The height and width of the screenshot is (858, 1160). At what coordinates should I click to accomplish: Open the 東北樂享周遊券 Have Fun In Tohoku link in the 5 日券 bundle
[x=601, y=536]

* * *

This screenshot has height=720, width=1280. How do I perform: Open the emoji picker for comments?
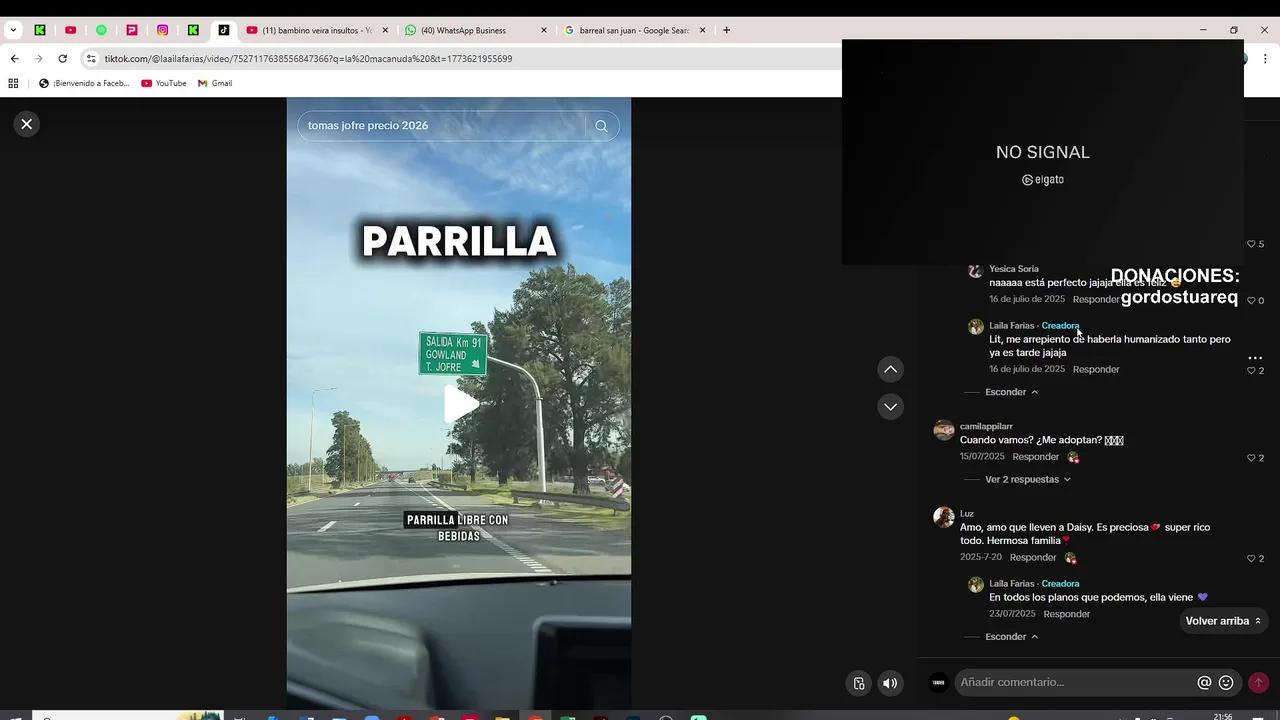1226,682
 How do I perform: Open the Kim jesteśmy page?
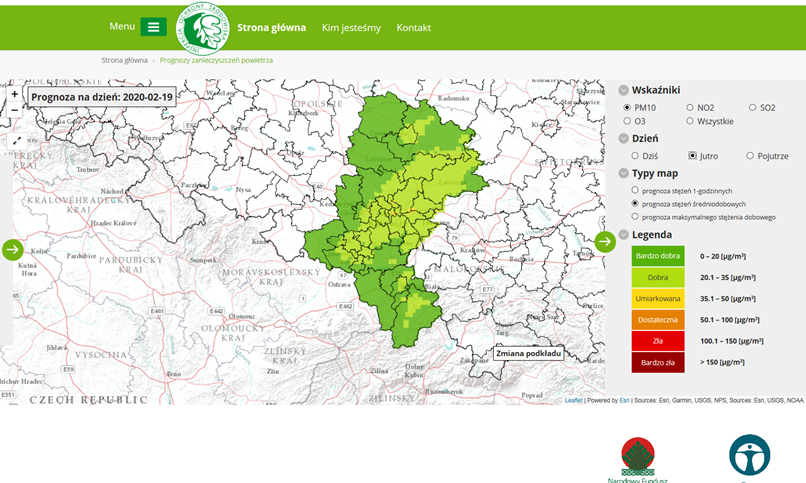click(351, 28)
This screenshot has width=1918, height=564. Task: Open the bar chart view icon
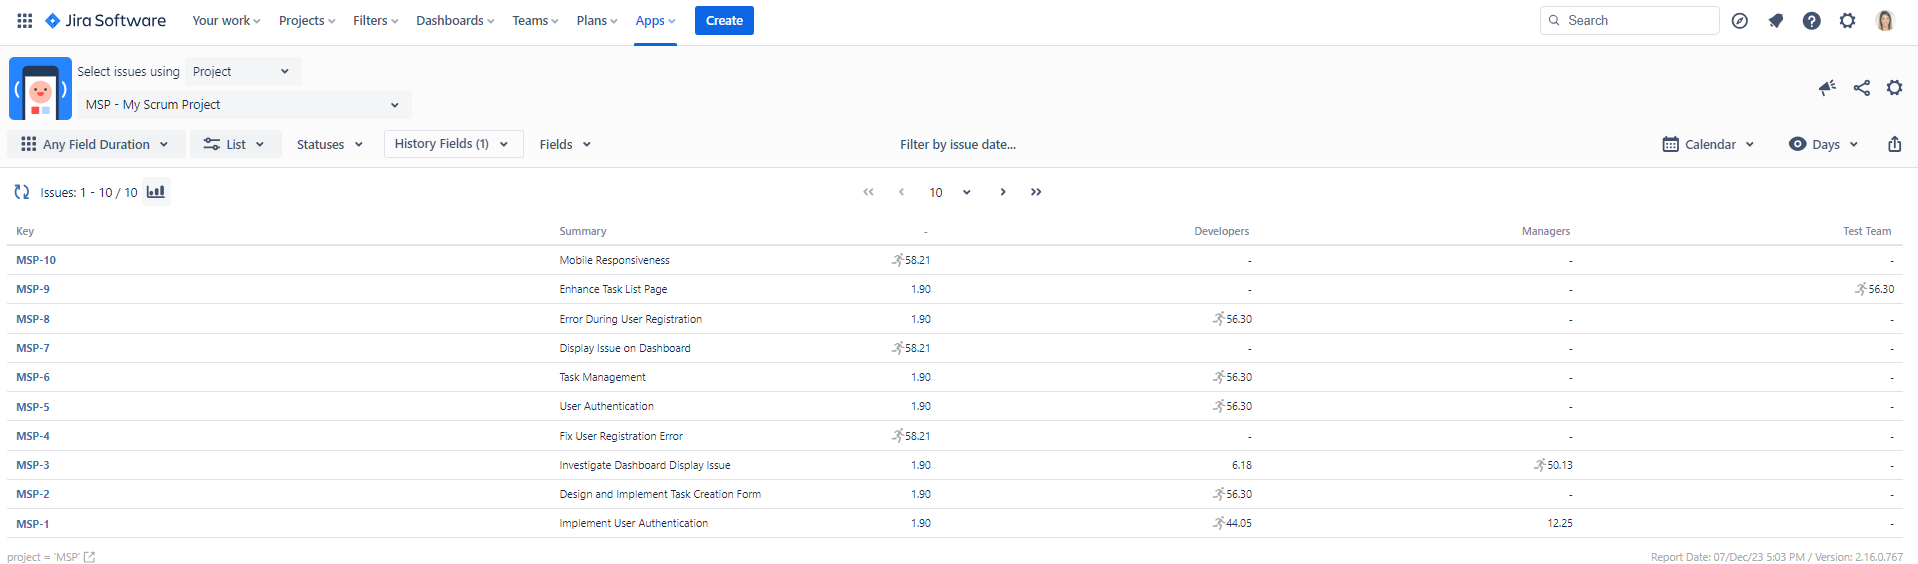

Exercise directions
Above are some entries. Restate word for word the lines from the one holding "This screenshot has height=720, width=1280." through the one holding "This screenshot has width=1918, height=564.", but not the pictures.

Answer space
This screenshot has height=720, width=1280. How do I perform: Open the emoji picker for comments?
1226,682
 How do I perform: Open the Kim jesteśmy page?
click(351, 28)
This screenshot has width=1918, height=564. Task: Open the bar chart view icon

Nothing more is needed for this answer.